### Provided text ###

Re: [MV] And the rest of the Story

From: Bones (mrbones@ixks.com)
Date: Wed Sep 15 2004 - 20:55:32 PDT


Wayne thanks for the name correction and the link to the rest, had lost it
on a HDD crash, was working from memory. Not always the best idea as age
advances, I find :-)

I have seen several versions of this over the years, and am unsure as to
which is the original.

When I used it on a site that I used to host about ten years back, I do
recall that I cut and pasted it from NARA.gov (National Archives), and I dug
out the html page to do the same here.. :

WHAT IS A VET?
Some veterans bear visible signs of their service: a missing limb, a jagged
scar, a certain look in the eye.

Others may carry the evidence inside them: a pin holding a bone together, a
piece of shrapnel in the leg - or perhaps another sort of inner steel: the
soul's ally forged in the refinery of adversity.

Except in parades, however, the men and women who have kept America safe
wear no badge or emblem.

You can't tell a vet just by looking. What is a vet?

He is the cop on the beat who spent six months in Saudi Arabia sweating two
gallons a day making sure the armored personnel carriers didn't run out of
fuel.

He is the barroom loudmouth, dumber than five wooden planks, whose overgrown
frat-boy behavior is outweighed a hundred times in the cosmic scales by four
hours of exquisite bravery near the 38th parallel.

She - or he - is the nurse who fought against futility and went to sleep
sobbing every night for two solid years in Da Nang.

He is the POW who went away one person and came back another - or didn't
come back AT ALL.

He is the TRADOC drill instructor who has never seen combat - but has saved
countless lives by turning slouchy, no-account rednecks and gang members
into soldiers, and teaching them to watch each other's backs.

He is the parade - riding Legionnaire who pins on his ribbons and medals
with a prosthetic hand.

He is the career logistician who watches the ribbons and medals pass him by.

He is the three anonymous heroes in The Tomb Of The Unknowns, whose presence
at the Arlington National Cemetery must forever preserve the memory of all
the anonymous heroes whose valor dies unrecognized with them on the
battlefield or in the ocean's sunless deep.

###

● Set problem 1
In the veterans post, list every figure that a sentence beginning "He is" or "She - or he - is" describes a vet as being.
● Set problem 2
Carry on the veterans post, starting right after its final sentence.
The data that follow bear no relation to the veterans post.

### Entries ###

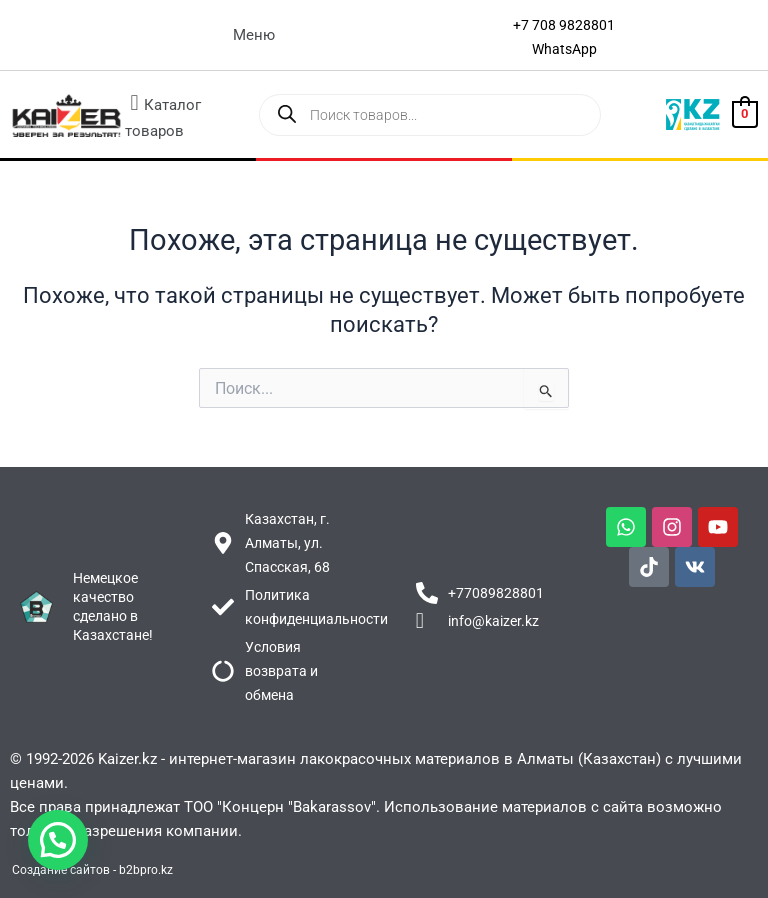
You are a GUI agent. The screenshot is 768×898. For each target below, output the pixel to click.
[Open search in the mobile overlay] (430, 115)
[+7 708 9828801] (564, 25)
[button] (254, 35)
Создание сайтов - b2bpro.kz (92, 870)
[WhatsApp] (564, 49)
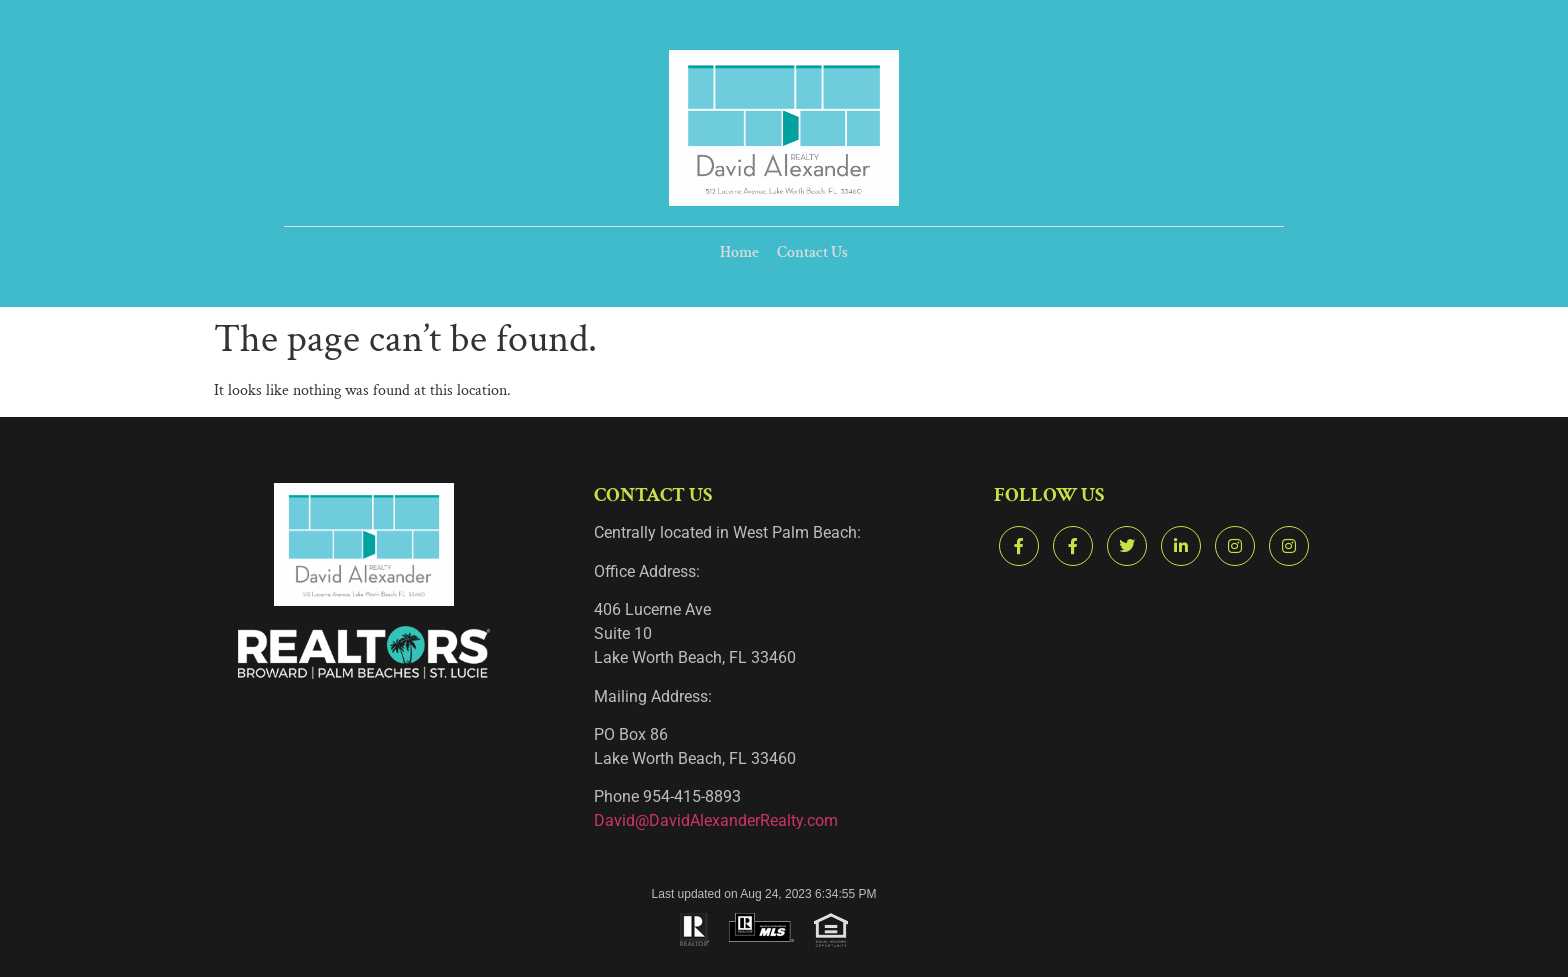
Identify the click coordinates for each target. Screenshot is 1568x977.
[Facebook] (1019, 546)
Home (740, 253)
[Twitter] (1127, 546)
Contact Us (811, 253)
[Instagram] (1235, 546)
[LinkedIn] (1181, 546)
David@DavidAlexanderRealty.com (716, 820)
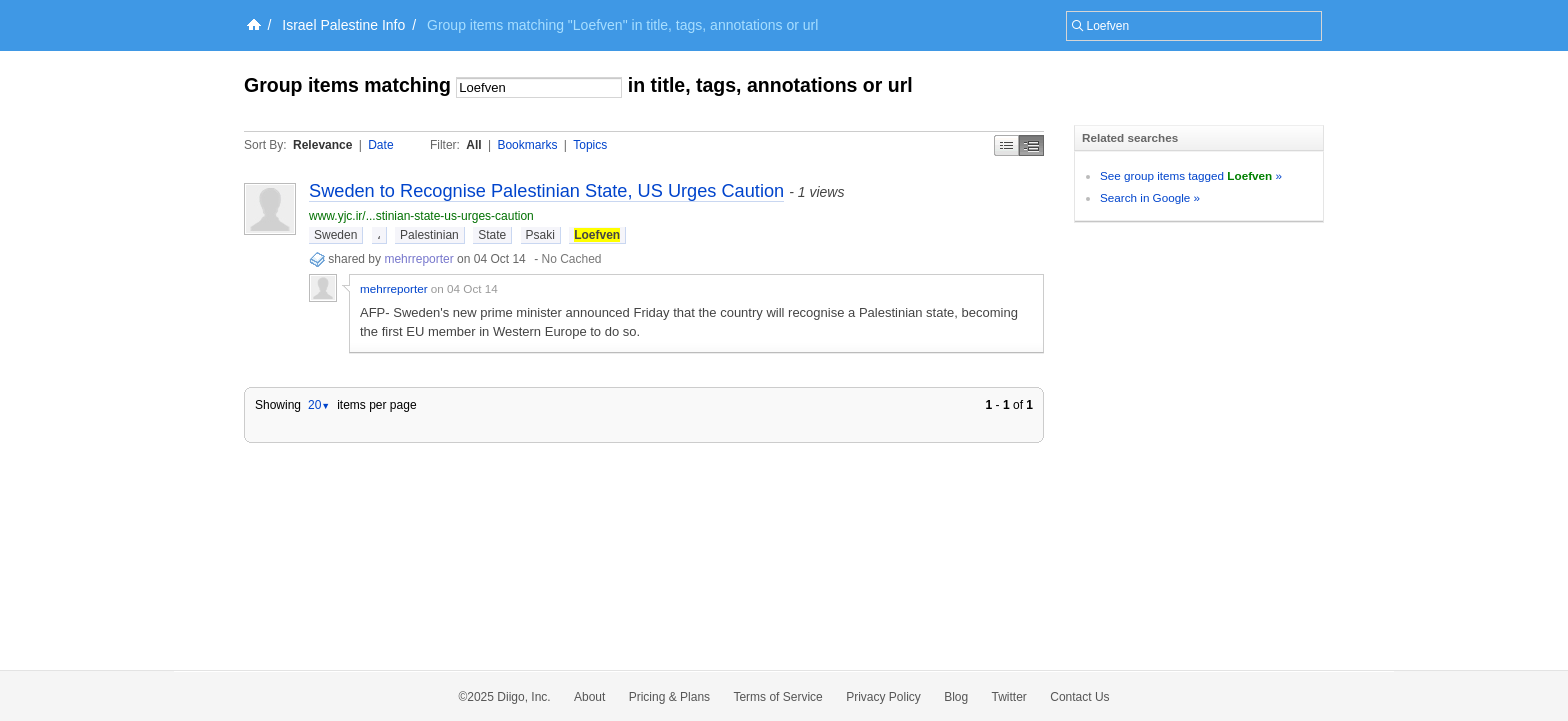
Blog (956, 697)
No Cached (571, 259)
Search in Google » (1150, 197)
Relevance (322, 145)
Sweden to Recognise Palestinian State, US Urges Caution (546, 191)
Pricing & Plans (669, 697)
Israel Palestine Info (343, 25)
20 (319, 405)
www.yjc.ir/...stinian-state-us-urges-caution (421, 216)
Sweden (335, 235)
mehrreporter (418, 259)
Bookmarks (527, 145)
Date (380, 145)
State (492, 235)
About (589, 697)
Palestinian (429, 235)
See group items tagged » (1191, 175)
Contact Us (1079, 697)
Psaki (540, 235)
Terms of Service (777, 697)
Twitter (1009, 697)
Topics (590, 145)
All (473, 145)
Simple (1006, 145)
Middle (1031, 145)
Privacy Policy (883, 697)
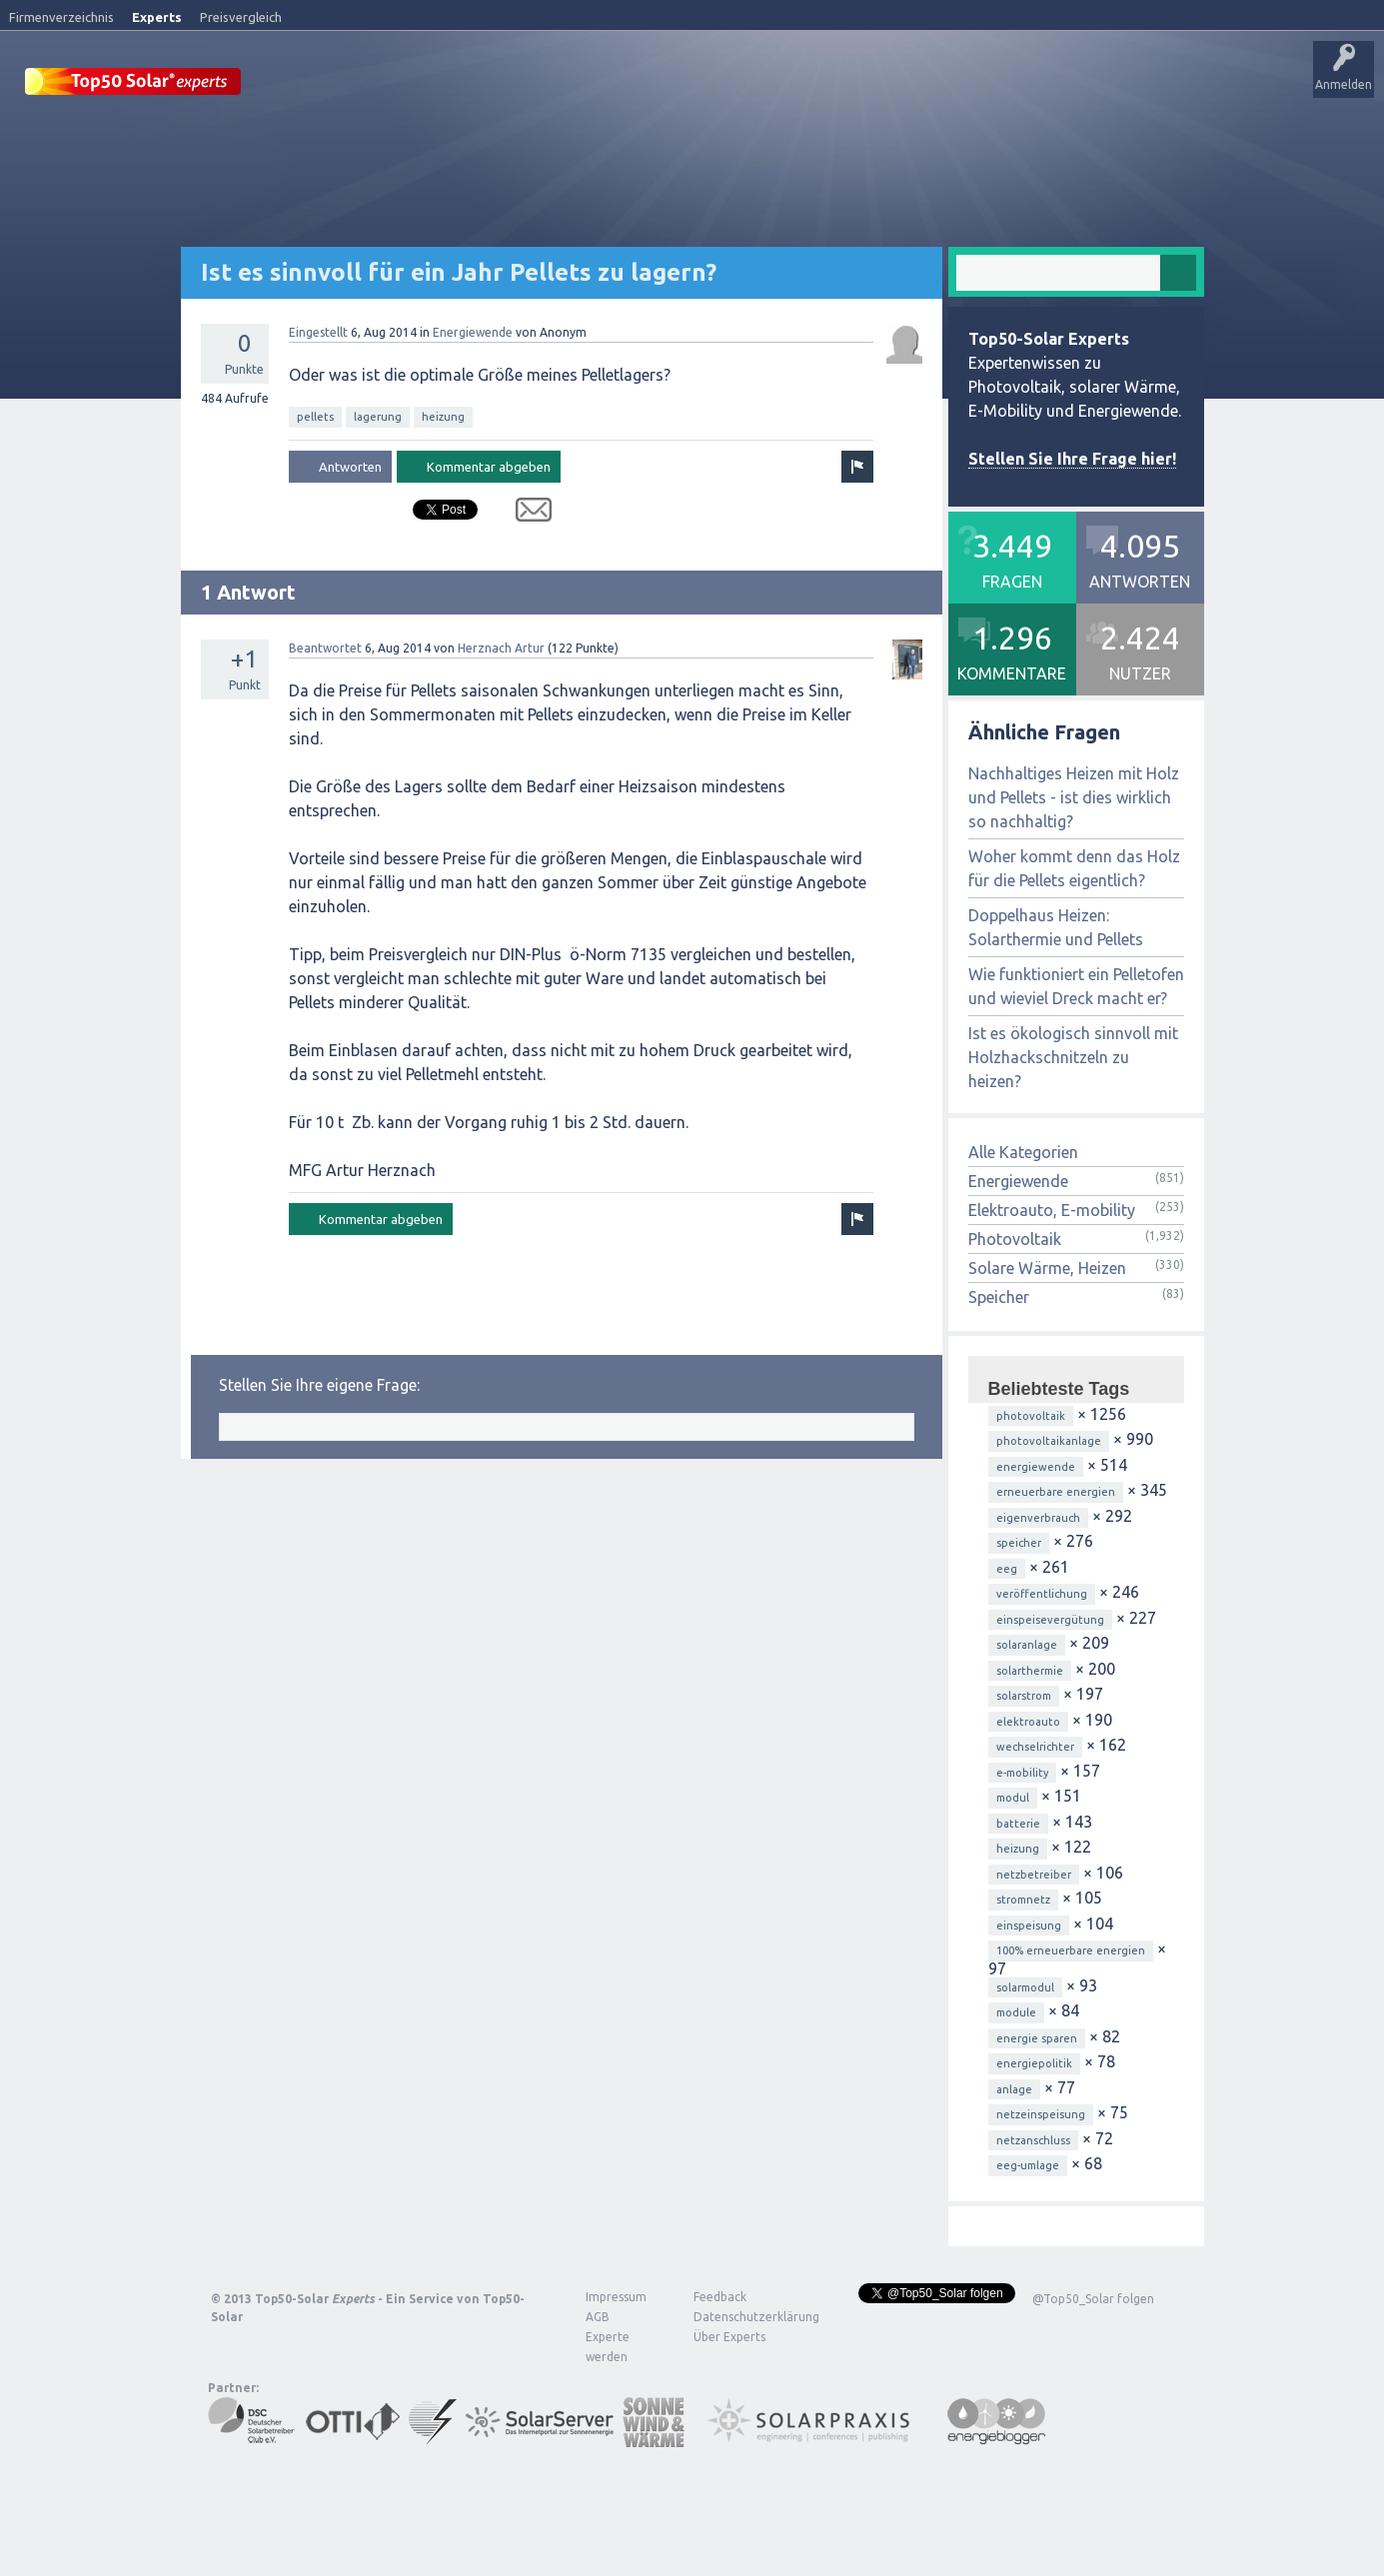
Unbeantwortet (628, 85)
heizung (443, 416)
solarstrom (1023, 1695)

###

● Expected output 1
- The cop on the beat
- The barroom loudmouth
- The nurse
- The POW
- The TRADOC drill instructor
- The parade-riding Legionnaire
- The career logistician
- The three anonymous heroes in The Tomb Of The Unknowns

● Expected output 2
He is the old guy bagging groceries at the supermarket - palsied now and
aggravatingly slow who helped liberate a Nazi death camp and who wishes all
day long that his wife were still alive to hold him when the nightmares
come.

He is an ordinary and yet an extraordinary human being - a person who
offered some of his life's most vital years in the service of his country,
and who sacrificed his ambitions so others would not have to sacrifice
theirs.

He is a soldier, sailor, airman, or Marine and a savior and a sword against
the darkness, and he is nothing more than the finest, greatest testimony on
behalf of the finest, greatest nation ever known.

So remember, each time you see someone who has served our country, just lean
over and say Thank You.

That's all most people need, and in most cases it will mean more than any
medals they could have been awarded or were awarded.

Two little words that mean a lot, "THANK YOU".

Remember:

"It is the sailor, not the reporter, Who has given us freedom of the press.

It is the soldier, not the poet, Who has given us freedom of speech.

It is the Marine, not the campus organizer, Who has given us the freedom to
demonstrate.

It is the airman, Who salutes the flag, Who serves beneath the flag, And
whose coffin is draped by the flag, Who allows the protestor to burn the
flag."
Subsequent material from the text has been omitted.